Тем временем другие собратья, которым выпало быть могильщиками, трудились вовсю. В своем старании они не щадили даже его: глина сыпалась на голову, на грудь и спину.
«Куда они так торопятся? – резко оглянулся на них Беркут. – Боятся? Считают: чем скорее засыплют могилу, тем скорее похоронят меня, пусть даже живьем… тем больше шансов вернуться в лагерь? Логика могильщиков!»
– Было бы куда лучше, если бы вы признались, что являетесь разведчиком, – как бы про себя размышляя вслух, молвил обер-лейтенант.
«Ему нужен повод, – уловил его мысль Беркут. – Хоть какой-то повод для того, чтобы вытащить меня отсюда».

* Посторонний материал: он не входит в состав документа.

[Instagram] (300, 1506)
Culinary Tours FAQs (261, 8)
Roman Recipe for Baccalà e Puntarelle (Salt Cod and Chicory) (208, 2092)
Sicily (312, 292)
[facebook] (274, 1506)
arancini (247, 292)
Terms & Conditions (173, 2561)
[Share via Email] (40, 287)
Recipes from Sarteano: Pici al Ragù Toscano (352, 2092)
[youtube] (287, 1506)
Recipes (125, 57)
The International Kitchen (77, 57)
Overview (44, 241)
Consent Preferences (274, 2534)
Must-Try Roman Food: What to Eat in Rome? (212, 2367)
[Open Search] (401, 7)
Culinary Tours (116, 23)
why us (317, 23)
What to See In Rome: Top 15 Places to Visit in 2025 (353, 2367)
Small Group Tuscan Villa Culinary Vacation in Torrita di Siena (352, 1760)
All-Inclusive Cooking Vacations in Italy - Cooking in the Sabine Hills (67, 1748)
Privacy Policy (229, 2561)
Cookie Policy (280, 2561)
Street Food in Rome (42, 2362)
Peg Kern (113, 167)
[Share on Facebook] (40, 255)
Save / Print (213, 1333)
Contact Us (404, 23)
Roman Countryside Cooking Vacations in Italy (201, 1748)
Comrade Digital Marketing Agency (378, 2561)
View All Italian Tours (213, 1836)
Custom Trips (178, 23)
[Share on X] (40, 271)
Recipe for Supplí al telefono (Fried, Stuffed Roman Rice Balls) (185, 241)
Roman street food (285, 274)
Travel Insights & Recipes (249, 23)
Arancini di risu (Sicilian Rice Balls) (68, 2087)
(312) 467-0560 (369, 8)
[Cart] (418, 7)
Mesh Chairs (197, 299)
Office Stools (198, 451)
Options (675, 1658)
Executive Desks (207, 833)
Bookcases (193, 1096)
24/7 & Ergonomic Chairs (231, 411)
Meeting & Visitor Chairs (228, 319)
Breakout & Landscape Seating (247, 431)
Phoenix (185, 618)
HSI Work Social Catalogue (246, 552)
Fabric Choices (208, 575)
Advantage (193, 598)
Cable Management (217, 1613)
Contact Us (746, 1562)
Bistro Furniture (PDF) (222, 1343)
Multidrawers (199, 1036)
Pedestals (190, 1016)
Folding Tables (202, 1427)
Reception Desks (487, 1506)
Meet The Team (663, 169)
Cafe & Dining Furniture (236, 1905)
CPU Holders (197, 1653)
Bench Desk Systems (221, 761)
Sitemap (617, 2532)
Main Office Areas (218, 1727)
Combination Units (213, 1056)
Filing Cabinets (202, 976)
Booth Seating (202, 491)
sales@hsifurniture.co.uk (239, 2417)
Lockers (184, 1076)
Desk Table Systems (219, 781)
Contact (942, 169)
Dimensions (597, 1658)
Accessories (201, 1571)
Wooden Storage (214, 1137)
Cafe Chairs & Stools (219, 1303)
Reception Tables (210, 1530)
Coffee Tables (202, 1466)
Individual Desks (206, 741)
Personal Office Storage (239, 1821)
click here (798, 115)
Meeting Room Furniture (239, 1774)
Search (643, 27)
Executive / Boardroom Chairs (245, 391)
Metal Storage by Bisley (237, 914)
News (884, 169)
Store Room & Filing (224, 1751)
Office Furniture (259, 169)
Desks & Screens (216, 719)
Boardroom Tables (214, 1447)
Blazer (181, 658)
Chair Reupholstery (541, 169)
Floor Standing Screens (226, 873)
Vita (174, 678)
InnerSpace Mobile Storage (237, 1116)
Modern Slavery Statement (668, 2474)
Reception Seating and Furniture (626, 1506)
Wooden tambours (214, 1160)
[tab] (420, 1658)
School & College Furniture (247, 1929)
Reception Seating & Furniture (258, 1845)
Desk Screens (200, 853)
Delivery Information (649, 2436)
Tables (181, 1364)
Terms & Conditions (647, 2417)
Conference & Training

– Ну так не поверьте мне. Предположите, что перед вами скрывавшийся в лагере разведчик.
8
Гольвег исчез за дверью, а два диверсанта продолжали стоять, опершись руками о стол, и молча смотреть друг на друга: один решительно и воинственно, другой – заискивающе виновато. Кондаков словно хотел разжалобить Скорцени. Словно извинялся, что не способен вознестись до уровня «СС-командос», к которому стремился поднять своих фридентальских курсантов первый диверсант рейха.
– Курс вашей общей подготовки завершен, лейтенант. Оставшиеся десять дней мы будем готовить вас отдельно. По специальной программе, рассчитанной исключительно на выполнение операции «Кровавый Коба». Я не понял: вам что, не нравится название операции?